▶ [TASK INSTRUCTIONS] Retype, exactly as written, every line from the one containing "Screen dimensions: 703x400" through the last line of the records below, both included; skip the pictures.

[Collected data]
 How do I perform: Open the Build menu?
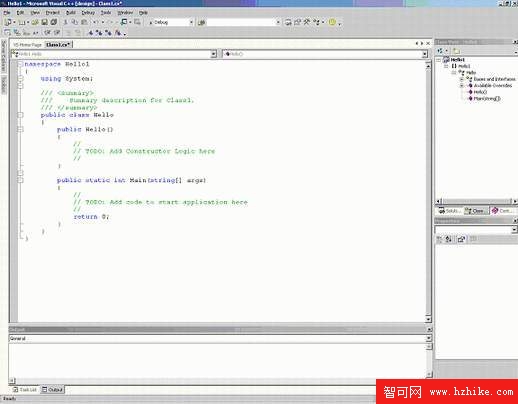click(x=70, y=12)
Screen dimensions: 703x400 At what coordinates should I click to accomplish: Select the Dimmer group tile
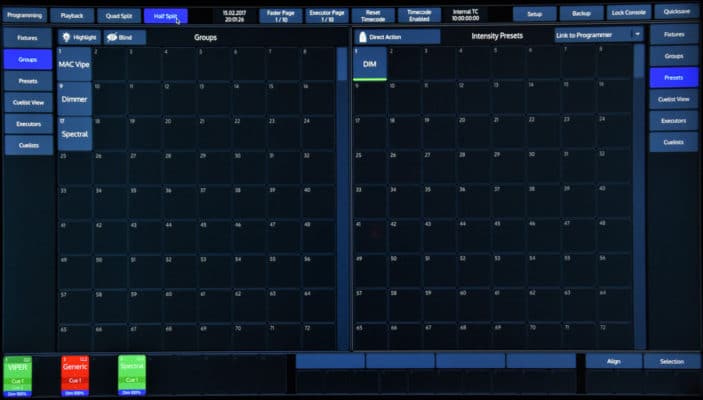pyautogui.click(x=74, y=98)
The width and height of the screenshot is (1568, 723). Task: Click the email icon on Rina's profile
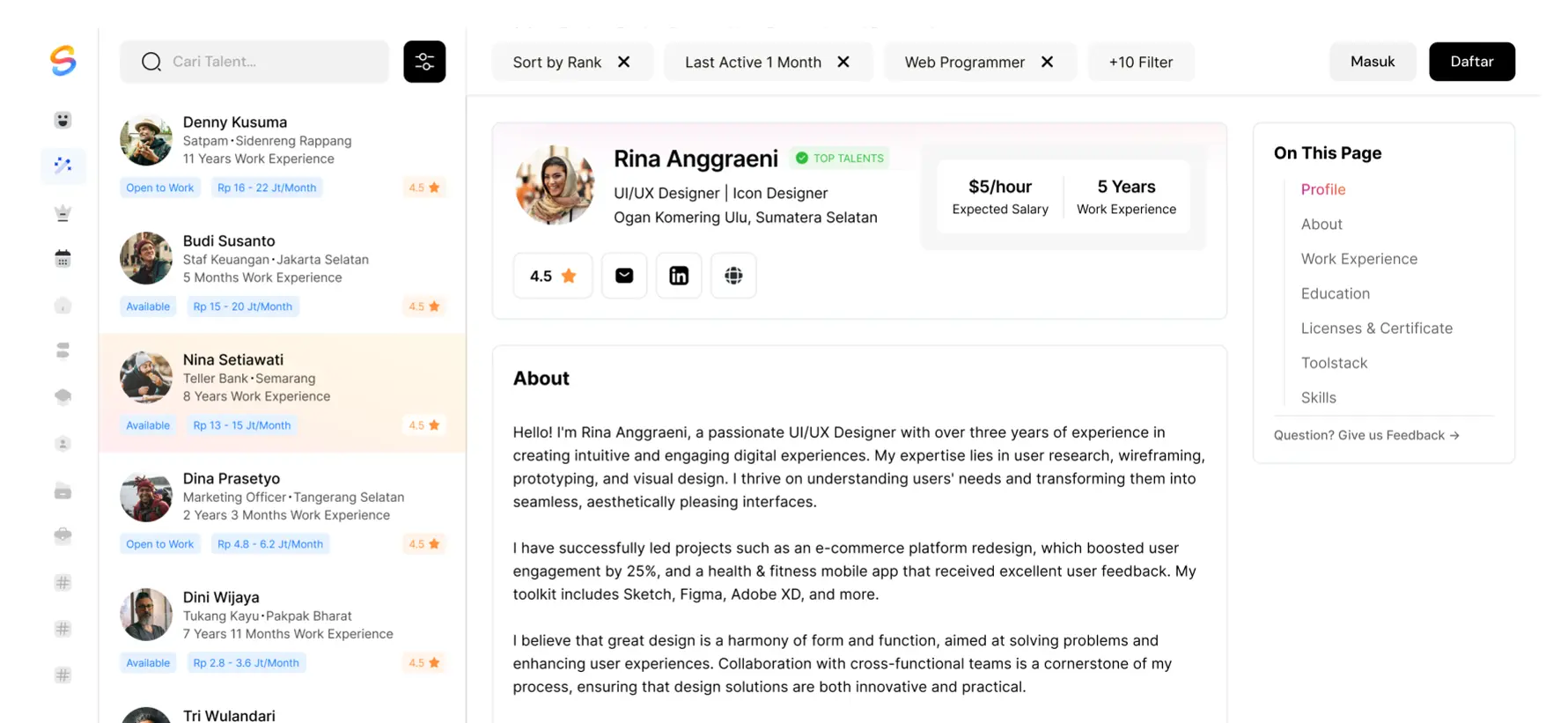pos(624,276)
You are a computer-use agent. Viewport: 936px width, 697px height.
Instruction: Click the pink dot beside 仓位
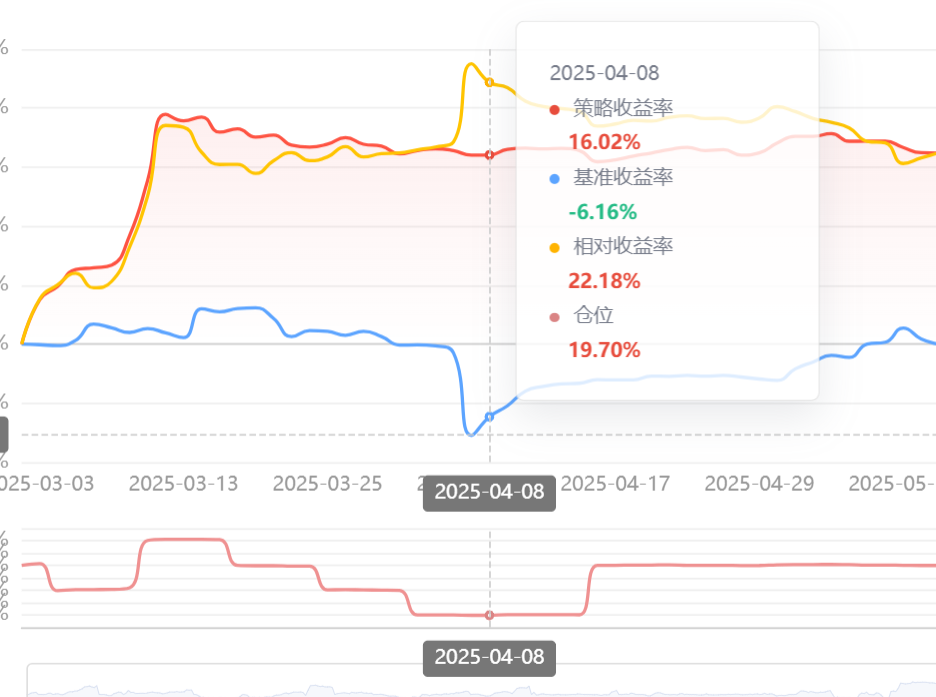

▶ [EXERCISE SOLUTION]
Screen dimensions: 703x400 At what coordinates should I click to accomplish: Select the Dimmer group tile
pyautogui.click(x=74, y=98)
The width and height of the screenshot is (1568, 723). Task: Click the email icon on Rina's profile
pos(624,276)
You are a computer-use agent. Viewport: 936px width, 697px height.
Instruction: Click the pink dot beside 仓位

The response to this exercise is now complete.